谷歌云数据流无法打开flex模板文件



运行部署脚本以启动数据流弹性作业后,我得到

"无法读取作业文件:gs://dataflow staging-europe-west2/------/staining/template_elaunchs/{JOBNAME}/job_object,错误消息为:(7ea9e263ad5cddb5(:无法打开模板文件:gs:/dataflow staging-europe-west2-6473358574/staining/template_elaughs/{JOBNAME}/job_oobject。
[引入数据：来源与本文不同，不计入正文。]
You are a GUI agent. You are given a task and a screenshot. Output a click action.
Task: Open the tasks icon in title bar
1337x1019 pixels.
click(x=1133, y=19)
。

控制台日志显示";模板启动成功";,并且在云构建日志中没有Python错误。

以下是我的云存储Python代码的主要结构,用于解析csv文件,对原始数据执行一些转换/计算,然后创建数据存储实体管道:

文件结构:

├── pipeline
│   ├── runner.py
│   ├── setup.py
│   ├── ingestion
│   │   ├── transformer.py
│   │   ├── custom.py

编辑器中文件的图像:1

码头文件

FROM gcr.io/dataflow-templates-base/python3-template-launcher-base

RUN apt-get update
# Upgrade pip and install the requirements.
RUN pip3 install --no-cache-dir --upgrade pip
RUN pip3 install apache-beam==2.35.0
RUN pip3 install google-cloud-logging

WORKDIR /
RUN mkdir -p /dataflow/template
WORKDIR /dataflow/template
COPY ingestion ${WORKDIR}/ingestion
COPY setup.py ${WORKDIR}/setup.py
COPY runner.py ${WORKDIR}/runner.py

ENV FLEX_TEMPLATE_PYTHON_PY_FILE="${WORKDIR}/runner.py"
ENV FLEX_TEMPLATE_PYTHON_SETUP_FILE="${WORKDIR}/setup.py"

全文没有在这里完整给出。